Data supplied:
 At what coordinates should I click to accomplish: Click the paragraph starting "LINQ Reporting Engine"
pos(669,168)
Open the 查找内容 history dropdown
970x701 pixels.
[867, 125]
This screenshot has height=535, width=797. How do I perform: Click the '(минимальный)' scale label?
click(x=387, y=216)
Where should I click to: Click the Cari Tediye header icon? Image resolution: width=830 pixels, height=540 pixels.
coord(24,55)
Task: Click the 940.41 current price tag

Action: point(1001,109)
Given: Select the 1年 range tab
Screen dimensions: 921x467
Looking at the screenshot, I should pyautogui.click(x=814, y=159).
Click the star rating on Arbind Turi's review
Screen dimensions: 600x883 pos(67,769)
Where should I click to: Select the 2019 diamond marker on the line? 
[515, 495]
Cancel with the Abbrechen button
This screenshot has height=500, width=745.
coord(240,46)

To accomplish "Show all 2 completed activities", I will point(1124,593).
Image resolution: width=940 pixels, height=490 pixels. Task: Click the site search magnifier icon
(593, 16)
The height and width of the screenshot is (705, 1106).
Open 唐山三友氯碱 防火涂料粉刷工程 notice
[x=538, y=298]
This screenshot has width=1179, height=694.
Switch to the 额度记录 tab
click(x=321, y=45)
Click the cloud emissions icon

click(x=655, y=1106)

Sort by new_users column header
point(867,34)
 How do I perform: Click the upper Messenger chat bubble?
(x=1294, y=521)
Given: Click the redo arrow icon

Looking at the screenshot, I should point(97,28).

Problem statement: Take the stretch of lines above from the one containing "Where should I click to: Click" through the one containing "Given: Select the 1年 range tab" and repeat it exactly, adding no other line.

Final answer:
Where should I click to: Click the Cari Tediye header icon? Image resolution: width=830 pixels, height=540 pixels.
coord(24,55)
Task: Click the 940.41 current price tag

Action: point(1001,109)
Given: Select the 1年 range tab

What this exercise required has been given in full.